Lab Babble: Alphabetti spaghetti
6 Aug 2024
The acronymitis virus has reached all corners of science. Russ Swan senses an opportunity…
There are really two types of scientific project. On the one hand we have the likes of the Large Hadron Collider, the James Webb Space Telescope and the Human Genome Project.
On the other, there’s CICERO (Control information system concepts based on encapsulated real-time objects), NOMAD (Neutrino Oscillation MAgnetic Detector) and (a particularly good example) CANGAROO (Collaboration between Australian and Nippon for a Gamma Ray Observatory).
The second type, as you will have worked out by now, are victims of what is known as COntrived Scientific Project Labelling Acronym sYndrome, or COSPLAY. This is a widespread condition which is thought to have originated in the brain of a Californian researcher conducting self-medicated research into the hallucinogenic effects of certain narcotic substances during the 1960s.
It somehow escaped the laboratory and began infecting other institutions. The precise vector of contamination is not certain, but it is thought to have caused a superspreader event at NASA (the US National Acronym-Slinging Agency) before escaping into the wider scientific community.
It somehow escaped the laboratory and began infecting other institutions
It’s worth clarifying, that the disorder appears to be limited to acronyms and does not affect mere initialisms. We have seen uncontained growth in the length of the latter, such as the 40% surge from the humble three-letter SRC to the EPSRC, but that initialism-inflation appears unconnected to COSPLAY. Indeed, these bodies seem practically immune to the syndrome, barely managing to create a pronounceable acronym in their entire history.
Outward signs of the contagion may be limited; it is only under the stimulus of project start-ups and the writing of grant proposals that it manifests. In some cases the effects can be quite devastating to both the individual and the project itself.
Night fevers, lack of concentration and a curious obsession with Scrabble tiles are common symptoms among sufferers; projects may be delayed while committees procrastinate over the wittiest, cleverest, or simply most finagled arrangement of letters they can create.
The effects on productivity can be severe, as the critical early stages of a project are generally when the most creativity is needed. By diverting this limited resource from project design to tedious nomenclature, a great many discoveries and breakthroughs may have been lost.
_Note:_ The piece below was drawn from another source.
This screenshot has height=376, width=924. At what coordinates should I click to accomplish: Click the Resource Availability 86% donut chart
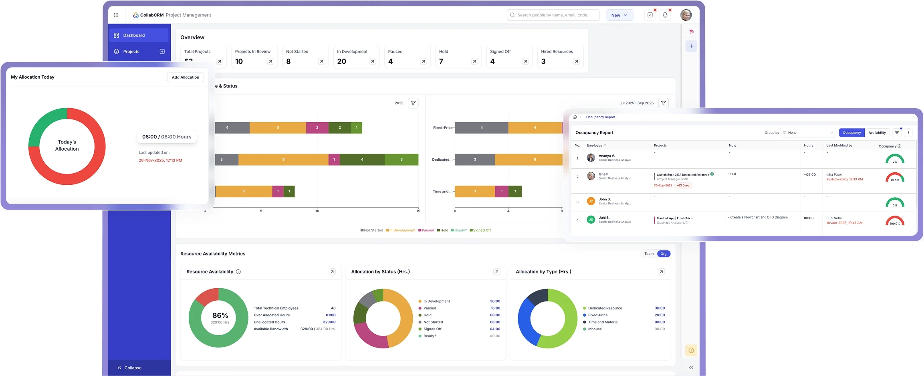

This probably explains what a marvellous job the research councils do – a factor widely acknowledged in the scientific community. They can spend all their efforts on carefully assessing funding bids purely on their merits, in which they have a reputation on a par with VAR: never wrong.
Thankfully, help is now at hand. The playing field is about to be levelled with the introduction of my new acronym consultancy service aimed at every laboratory in the world. Those which have previously laboured for lengthy periods to come up with a sparky name will find their imagination can be diverted to pure science, while those who have shamedly stuck with boring initialisms can join the cool kids with their very own memorable acronym.
My AI-powered project will create your acronym for you, based on a huge repository of vaguely related terms and some jiggerypokery with the rules of grammar. Fees will be exorbitant, but worth every penny.